Ali Sufyan The Islamia University of Bahawalpur, Bahawalpur, Punjab
Khan Bahadur Khan Faculty of Engineering, The Islamia University of Bahawalpur, Bahawalpur, Pakistan.
Waqar Aslam Department of CS & IT, The Islamia University of Bahawalpur, Pakistan.
Yasir Salam Department of Electrical Engineering, University of Sargodha, Sargodha, Pakistan.

Keywords:

LTE band 42/43 and 46, MIMO, 5G, sub-6 GHz, smartphones.

Abstract

The dramatic growth of mobile users, IoT-based applications, and astounding channel capacity requirements to connect trillions of devices are some huge challenges of the previous mobile generations, 5G turned up the key solution. Although the 5G MIMO can boost channel capacity and spectrum efficiency, it is very challenging to integrate multiple antennas into a mobile phone with limited space. Therefore, we presented a multi-band 10-elements array antenna operating at the LTE (long term evolution) 42, 43, and 46 frequency spectrum (sub-6 GHz band) for MIMO applications in fourth/fifth generation (4G/5G) modern mobile phones in this paper.
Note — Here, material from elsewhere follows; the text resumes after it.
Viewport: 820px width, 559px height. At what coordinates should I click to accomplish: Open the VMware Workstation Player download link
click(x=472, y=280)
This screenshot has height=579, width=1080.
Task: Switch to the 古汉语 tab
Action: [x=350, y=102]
A simple T-shaped slot antenna is designed to acquire 10-element MIMO antenna implementation in LTE 42/43 and 46 bands. The presented antenna array is integrated using a low-priced FR-4 substrate which is typically used for 5.7- 6-inch smartphones and possesses dimensions of 150mm × 80mm × 0.8mm. The simulated results show superb impedance matching and isolation between ports (> -12 dB), radiation efficiency (>70 %), and Envelope Correlation Coefficient (ECC< 0.05) over the operational frequency. Consequently, the designed MIMO antenna array is effectively favorable for the 5G MIMO smartphone to enhance data output and the spectrum efficiency.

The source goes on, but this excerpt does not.